A woman from Georgia has filed a new Nexium lawsuit, accusing AstraZeneca PLC of providing consumers with false and misleading information regarding the safety of the popular heart burn medication.
According to a complaint filed in the U.S. District Court, District of New Jersey, on February 1st, Shirlene Bonner began taking Nexium in 2003 and continued to use the proton pump inhibitor through 2015. She claims that her eventual diagnosis of chronic kidney disease was the direct result of Nexium.
“Recent studies have shown the long-term use of PPIs was independently associated with a 20% to 50% higher risk of CKD, after adjusting for several potential confounding variables, including demographics, socioeconomic status, clinical measurements, prevalent co-morbidities, and concomitant use of medications,” Bonner states in her complaint.
“In at least one recent study, the use of PPIs for any period of time, was shown to increase the risk of CKD by 10%,” the lawsuit continues.
Bonner further contends that AstraZeneca has received numerous reports of serious kidney injuries – including chronic kidney disease, kidney failure, acute kidney injury and acute interstitial nephritis – among patients taking Nexium, but took no action to inform the public of these potential risks.

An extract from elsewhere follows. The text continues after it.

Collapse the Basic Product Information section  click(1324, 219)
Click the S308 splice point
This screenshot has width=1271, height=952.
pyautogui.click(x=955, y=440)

Bonner also claims that her illness could have been avoided had AstraZeneca provided her and her doctors with adequate safety warnings.
Proton pump inhibitors like Nexium are used by millions of people to control symptoms associated with GERD and other peptic disorders. While they are safest when taken only for short periods of time, some studies have suggested that many patients use the medications for far longer than what is recommended.
Bonner’s case is just one of nearly 650 proton pump inhibitor lawsuits pending in the District of New Jersey, where all federally-filed claims involving the drugs’ link to chronic kidney disease and other serious kidney injuries have been centralized for coordinated pretrial proceedings. In addition to Nexium, other medications involved in the litigation include Prilosec, PrevAcid, Dexilant and Protonix, as well as the over-the-counter brands Nexium 24HR, Prilosec OTC and PrevAcid 24HR.
The federal proton pump inhibitor litigation convened its latest status conference on February 22nd. “Science Day” – an event which provided the parties the opportunity to apprise the Court of the medical and scientific issues central to their claims – was held that same day.